Bu derin ve dar vadi, derenin denize döküldüğü, kentin hemen yanı başından başlayarak dumanlı dağlara değin geçit vermeden uzardı. Tam orada, dere de, vadi de birden tükenir, yükselen bıçak ağzı keskin yamaçlar kör bir kuyuya düşülmüş izlenimi verirdi. Hemen her mevsim karlı, aşılması güç dağlar çoğu acıklı söylencelerin kaynağı olurdu. Gün olup, o, sarı dev makineler Trabzon'dan yola çıkıp ona ulaşıncaya değin sürdü beyliği Zıgana'nın.
İnsanoğluna yaratılışından bu yana zulüm olan koca dağlar yenildi makinelere. Kaymak gibi yollar yapıldı üstünde. Dün atlarla zor geçilen yerlerden şimdi, limandan mal yükleyen kamyonlar, yeri göğü tutan homurtularla, salt kuşların uçabildiği yüksekliklerden geçip İran'a değin gidiyorlardı. Dağların makineye yenilgisi bir bozguna dönmüş, tarih öncesinden kalma devler gibi uyuyan tepeler, el değmemiş ormanlar paramparça edilmiş, ağaç kökleri, ağlayan bir ölü kemiği gibi toprak üstünde bembeyaz bırakılıp, adı bilinmeyen köylere yollar vurulmuştu. Doğanın parçalanan mahremiyetiyle birlikte, artık gizemli hiçbir şey kalmamıştı. Şimdi geceleri gökle dağların birleştiği yerde, birden parlayan dehşetli bir ışığın, uzun bir kılıç gibi havayı yarıp diğer yakadaki evleri bir sabah aydınlığına boğduktan sonra, hiç olmamış gibi başladığı tepenin ardında ya da bir ormanda yitip gitmesine sadece çocuklar şaşırıyordu. Cin peri söylenceleriyle deli divane akılları, hiçbir büyücünün başaramayacağı dende görkemli bir gösteriyle allak bullak oluyordu. Orada bir araba olabileceğine bir türlü inanamıyorlardı.

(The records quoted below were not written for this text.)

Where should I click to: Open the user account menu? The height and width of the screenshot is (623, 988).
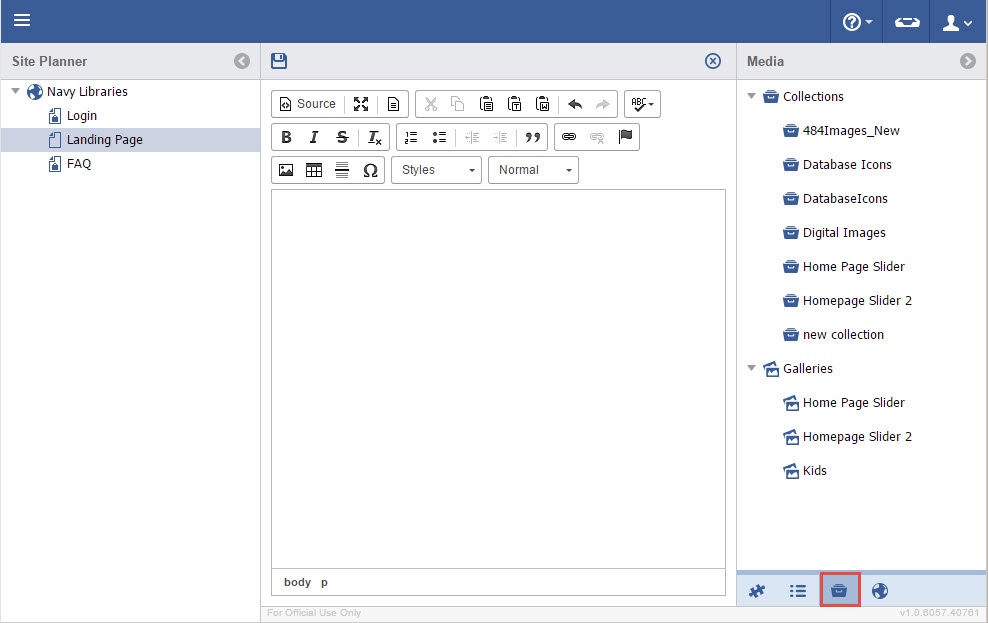(x=958, y=22)
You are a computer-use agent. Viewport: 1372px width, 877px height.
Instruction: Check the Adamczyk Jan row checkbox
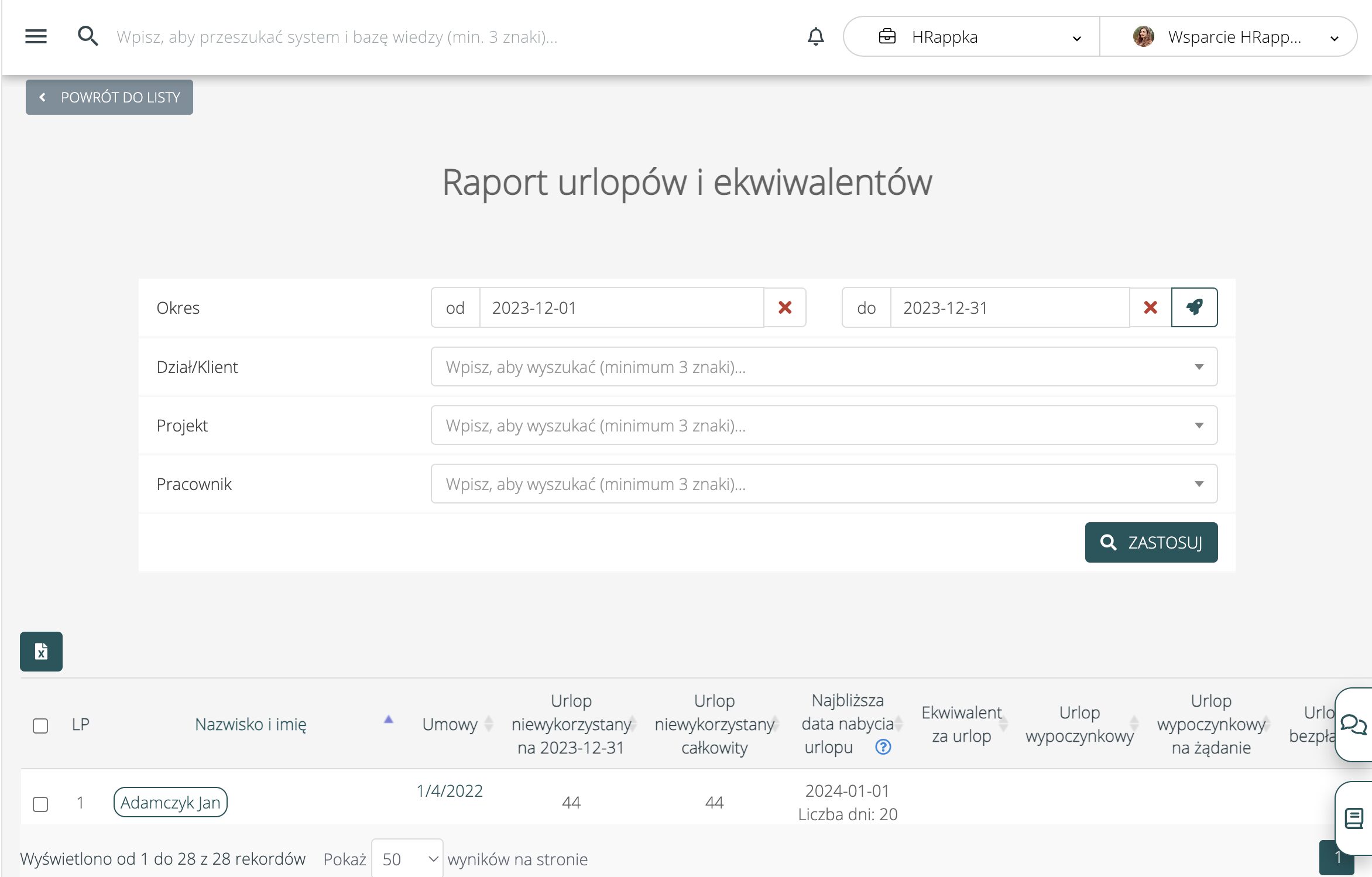tap(40, 804)
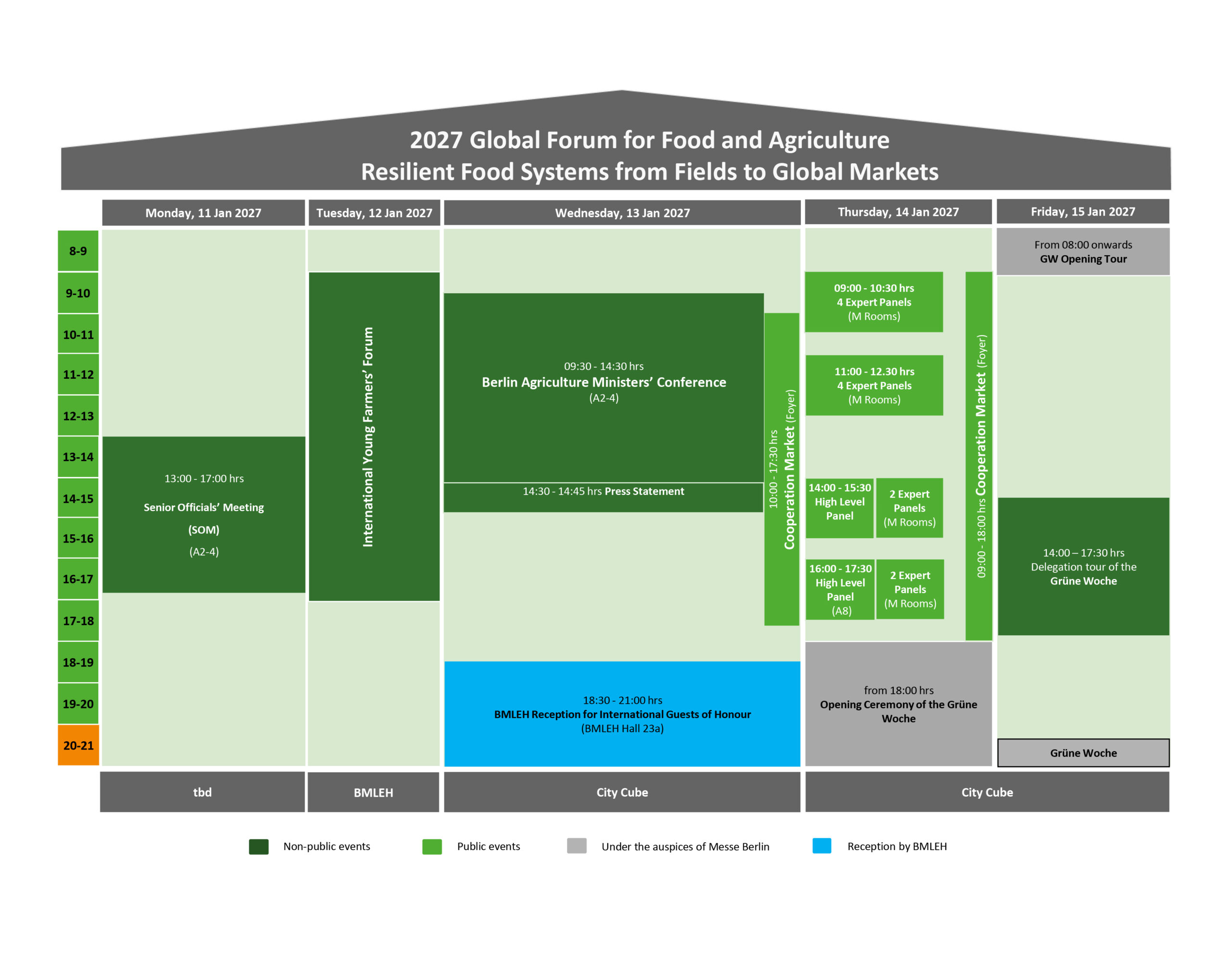Image resolution: width=1232 pixels, height=968 pixels.
Task: Open Berlin Agriculture Ministers' Conference block
Action: point(603,387)
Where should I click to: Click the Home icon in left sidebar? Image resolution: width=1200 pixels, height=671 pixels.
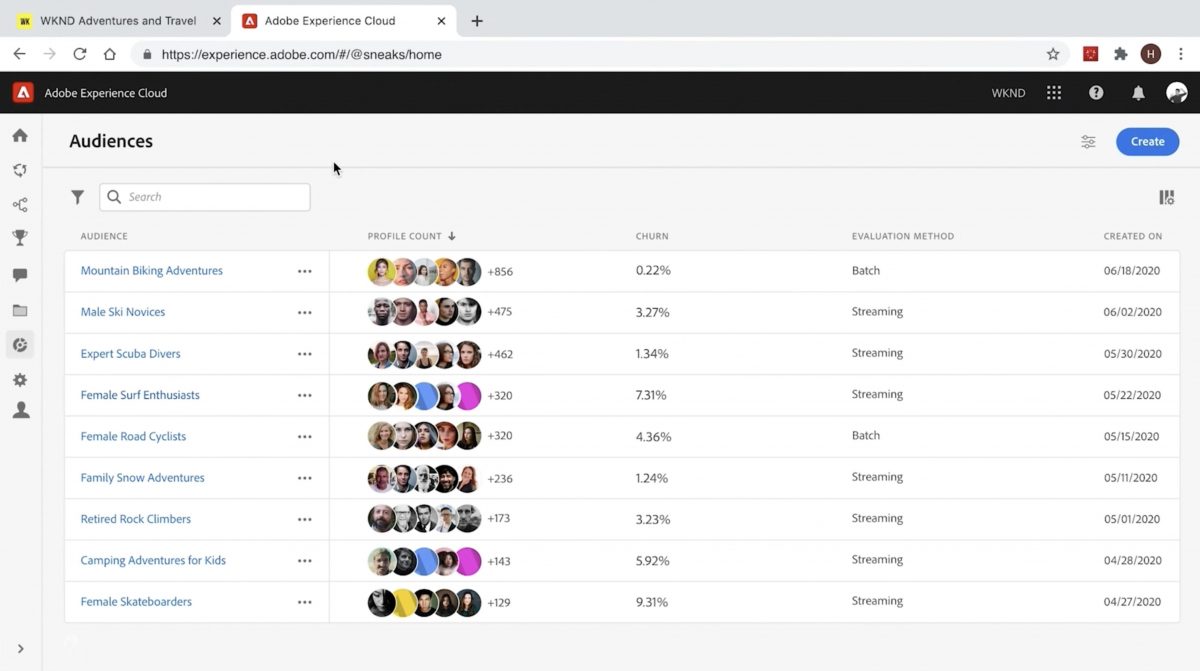(x=20, y=136)
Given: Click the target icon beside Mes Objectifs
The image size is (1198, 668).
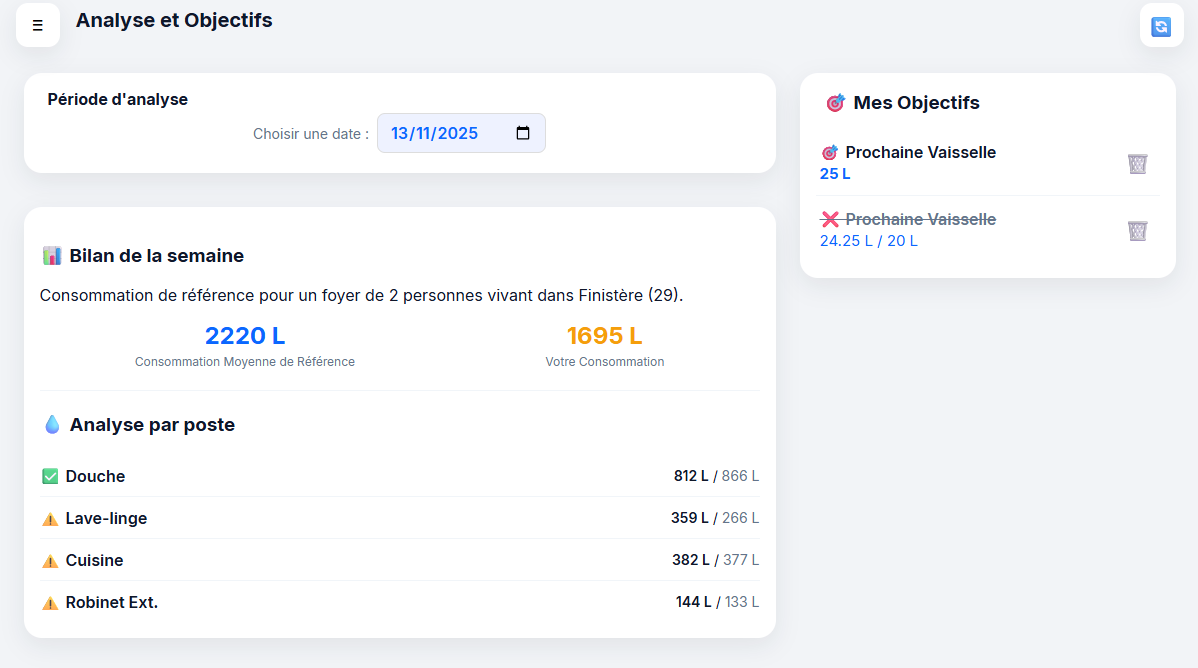Looking at the screenshot, I should (835, 103).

Çok değil bir iki yıl önce, sahibini tek başına varsıl ve güçlü göstermeye yeten at, arabanın yanında bir çocuk oyuncağı gibi kalıyordu. Derenin doğu yakasında at ölmüştü. Batı yakasında ise düzen hep aynıydı. Ne yol vardı, ne araba… Demirkırat iktidarı, kendisine silme oy veren derenin doğu tarafını bolluğa güzelliğe boğmuş, ama yeterince oy alamadığı batıyı ise başka ülke sınırlarındaymış gibi öylece bırakmıştı. Ardından gelen Küheylan da benzer yolu izleyince, batı yakasının Atatürk'ün altı okunun ve sözü geçen birkaç kişinin peşinde koşmakta direnen halkı, yolsuz yolaksız, ha umut diyerek uygarlığın sihirli gücüne müthiş bir imreniyle bakarak, coğrafyada beş yüz metre öteye düştüler diye, kendi ülkelerinde yabancı tavrı görerek bekleyip durmuşlardı. Yine de değişen yaşamın onları hiç etkilemediği söylenemezdi. Söz gelişi, artık her hafta burada kurulan pazara gelip, hepsi doğu yakasındakilere ait dükkânlardan alışveriş edebilirler, ürettiklerini de, fındık ve tütünü saymazsak hiçbir şey üretmezlerdi, getirip onlara satabilirlerdi.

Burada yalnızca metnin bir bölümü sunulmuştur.